Come pecore con lo sguardo sempre verso il basso, ci si accontenta della poca erba secca dei pascoli già calpestati, per paura di perdere il nostro poco, mentre il Signore ha pronti per noi ‘pascoli erbosi’. Rischiamo di affannarci e di subire la vita, perpetrando comportamenti obsoleti, privi di contenuto, non vediamo più la meraviglia di quanto ci è stato donato dalla creazione, non ci stupiamo più di quanta bellezza di quante possibilità di bene abbiamo intorno e in noi. Ecco come intendere il riposo sul pascolo erboso, ecco come far riposare la terra: alzare di nuovo lo sguardo verso l’alto, riposare nel settimo giorno perché della meraviglia della creazione e di noi stessi siamo custodi e non padroni ed Egli ‘mi guida per il giusto cammino a motivo del suo nome’.

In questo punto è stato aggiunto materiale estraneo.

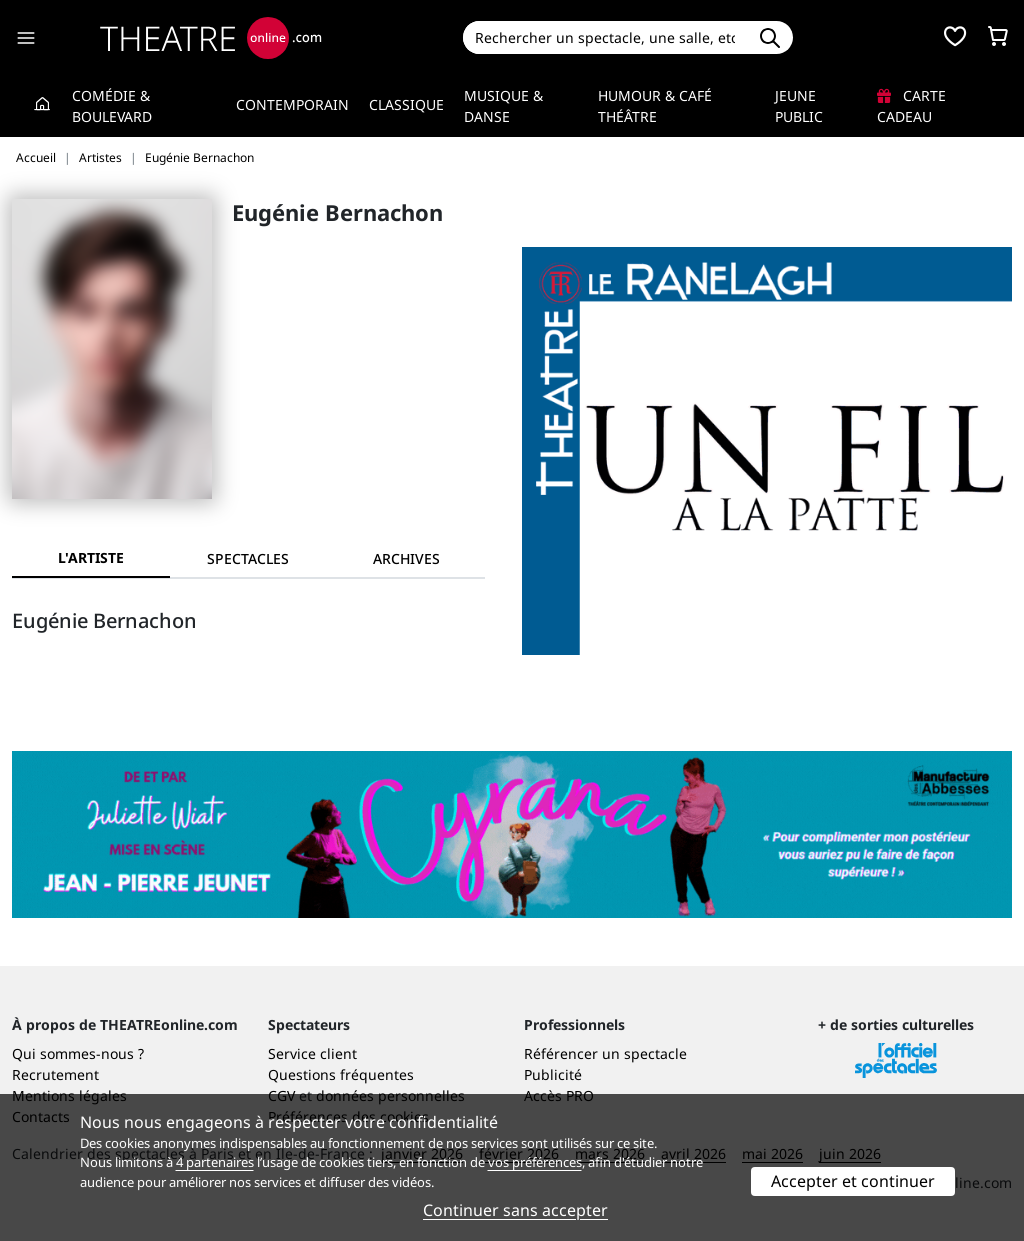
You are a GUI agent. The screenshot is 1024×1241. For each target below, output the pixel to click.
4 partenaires (215, 1162)
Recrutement (55, 1074)
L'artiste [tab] (91, 557)
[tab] (249, 558)
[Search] (605, 37)
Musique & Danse (503, 106)
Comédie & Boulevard (112, 106)
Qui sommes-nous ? (78, 1053)
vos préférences (535, 1162)
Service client (312, 1053)
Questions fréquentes (341, 1074)
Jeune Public (799, 106)
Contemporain (292, 104)
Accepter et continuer (853, 1181)
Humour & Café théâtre (655, 106)
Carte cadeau (911, 106)
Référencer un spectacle (605, 1053)
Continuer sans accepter (515, 1210)
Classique (406, 104)
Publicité (553, 1074)
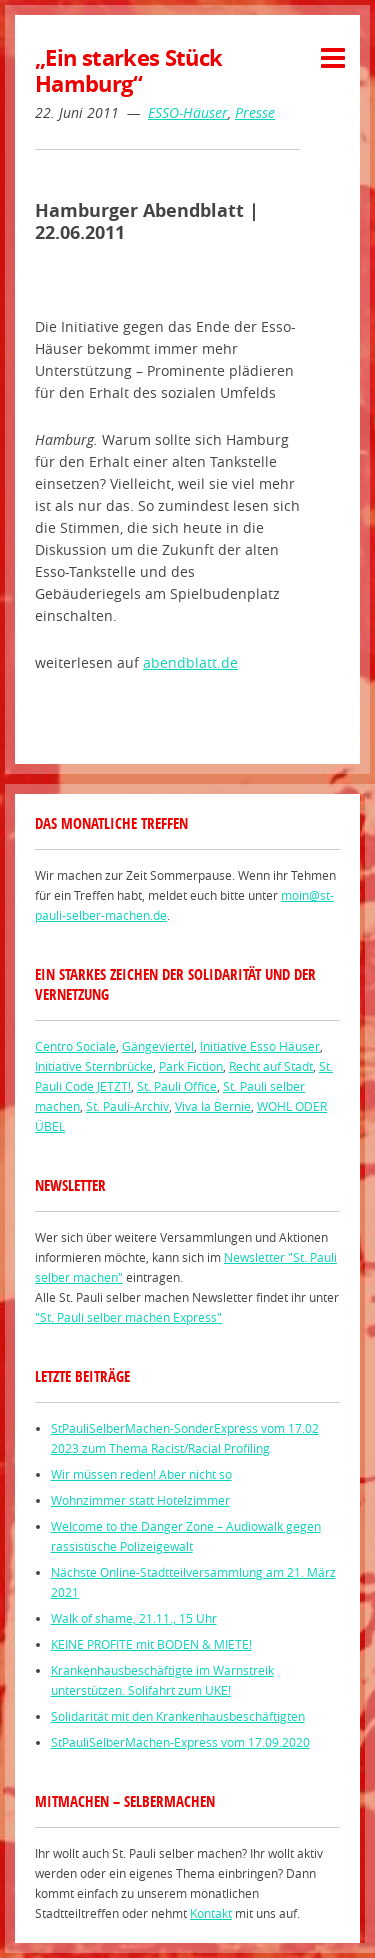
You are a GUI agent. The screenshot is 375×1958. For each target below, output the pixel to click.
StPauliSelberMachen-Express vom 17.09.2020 (180, 1742)
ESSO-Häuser (188, 112)
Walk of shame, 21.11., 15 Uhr (134, 1618)
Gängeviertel (158, 1046)
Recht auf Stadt (271, 1066)
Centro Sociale (75, 1046)
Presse (255, 112)
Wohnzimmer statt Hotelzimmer (140, 1500)
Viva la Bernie (213, 1106)
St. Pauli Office (177, 1086)
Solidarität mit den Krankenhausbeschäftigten (178, 1716)
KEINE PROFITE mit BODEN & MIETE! (151, 1644)
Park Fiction (191, 1066)
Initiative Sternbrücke (94, 1066)
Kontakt (211, 1913)
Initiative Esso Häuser (260, 1046)
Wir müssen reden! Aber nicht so (141, 1474)
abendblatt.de (190, 662)
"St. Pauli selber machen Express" (128, 1317)
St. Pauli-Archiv (127, 1106)
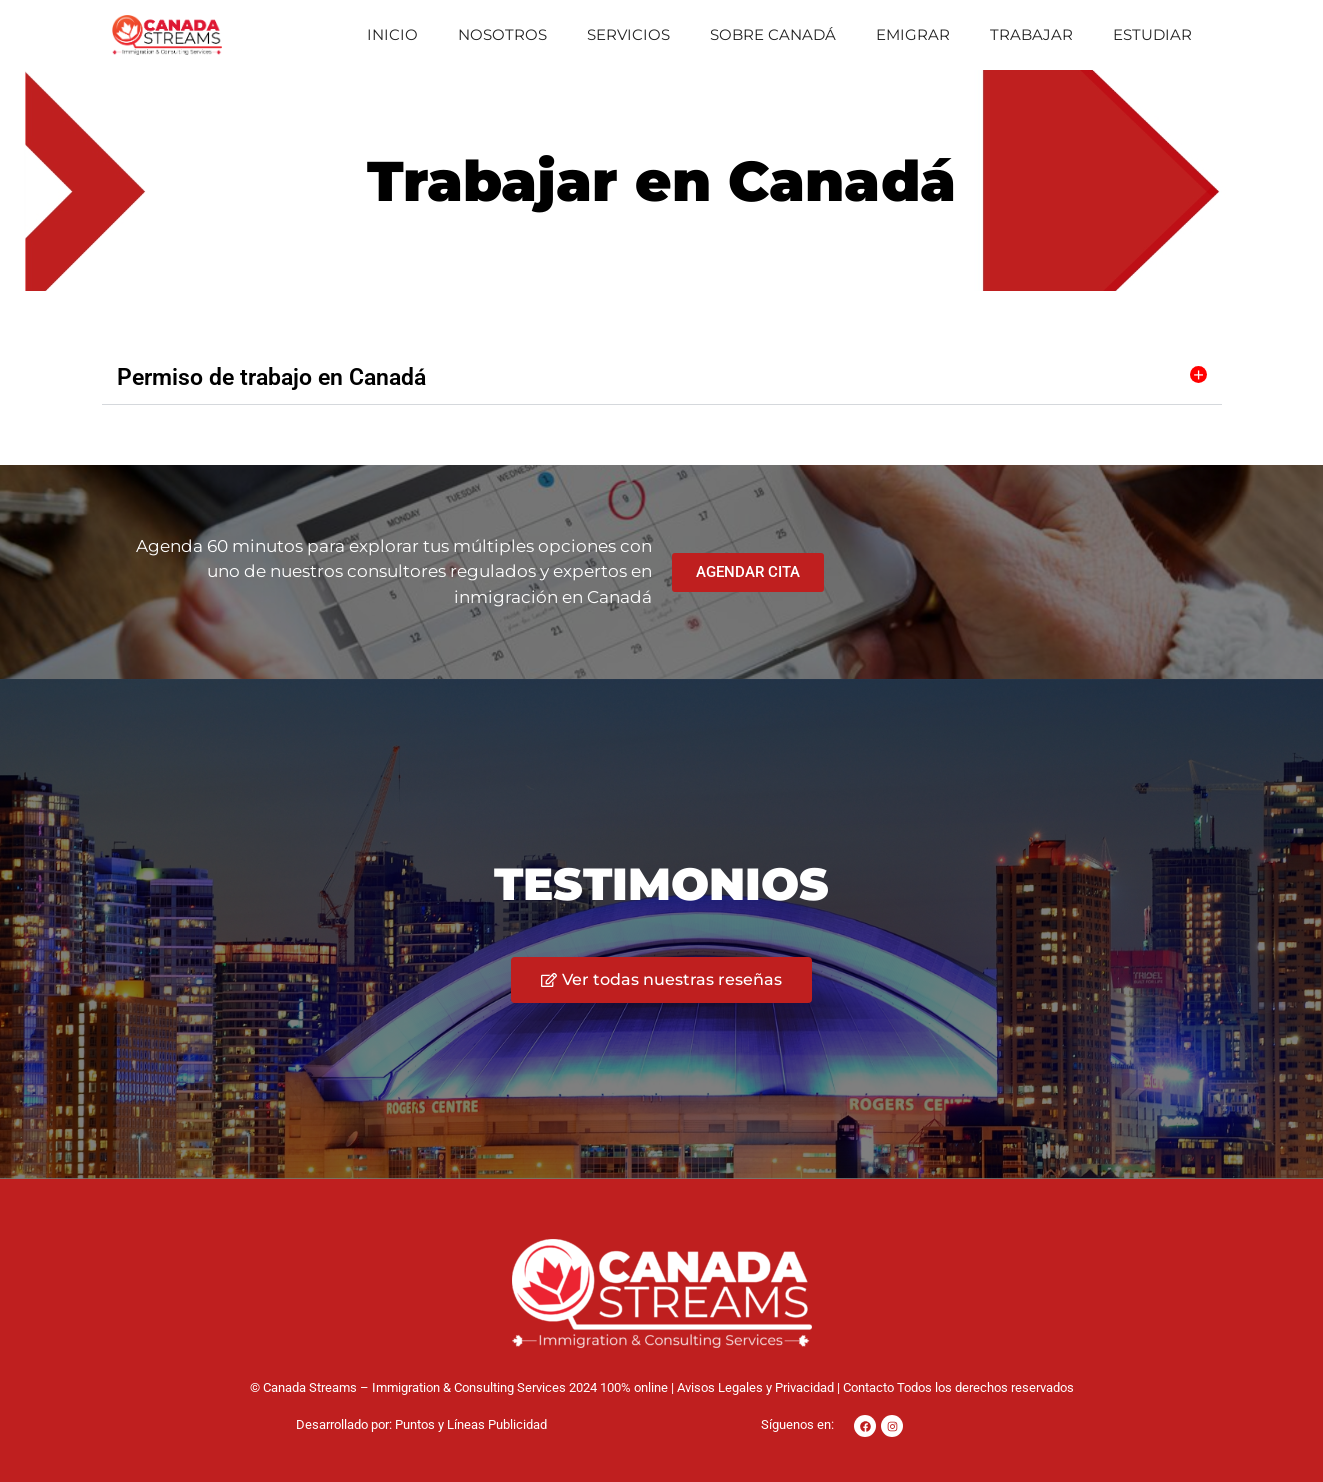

In questo riposo senza ozio si pone il senso dell’anno giubilare che affonda le radici nell’Antico Testamento, quando il suono dello ‘Yobel’, un corno d’ariete, dava inizio ad un tempo speciale, in cui si ripartiva da capo, si riscopriva la fratellanza originaria, si perdonava, si azzeravano i debiti, si ravvivava l’alleanza con il Signore. A tal proposito l’Arcivescovo parla di una esercizio di responsabilità matura nel restituire le ricchezze a tutti i livelli, per far riposare tutti, cioè nel togliere l’affanno e lo spettro di un futuro buio e senza speranza. Si tratta anche qui di un senso di responsabilità che presuppone consapevolezza di vera fratellanza, coscienza del bene comune, sensatezza delle decisioni da prendere, giudizio libero da ogni paura.
..’ungi di olio il mio capo, il mio calice trabocca’
Ma il nostro capo è comunque unto da Dio stesso, viviamo sì un periodo di ‘crisi socio-ambientale’, come la definisce l’Arcivescovo, ma abbiamo anche il calice pieno di capacità per affrontarla, riposare significa ascoltare il lamento o l’urlo di ogni umanità ferita, significa raccogliere le forze per rialzarci e contrastare la povertà di ogni genere, ridare dignità dove si è persa, curare la terra come dono prezioso.
Naturalmente il Discorso è molto più ricco di queste semplici riflessioni e le sollecitazioni sono molto concrete, sono un richiamo forte, se pensiamo che è indirizzato soprattutto alle istituzioni, alla presunzione umana di avere il potere su tutto e un invito a recuperare il senso della gratitudine e della comunione. La stanchezza che si percepisce in tutti i campi, rischia di oscurare la speranza, motore della vita buona e costruttrice di convivenza rispettosa e quindi di pace. Delpini non si sottrae ad elencare passi concreti e quotidiani, perché la speranza ‘nasce anche grazie alla assunzione di responsabilità individuali e collettive’.
“Felicità e grazia mi saranno compagne tutti i giorni della mia vita”
Dunque un’ottima lettura da meditare e da rileggere accostata alla vita di ciascuno di noi.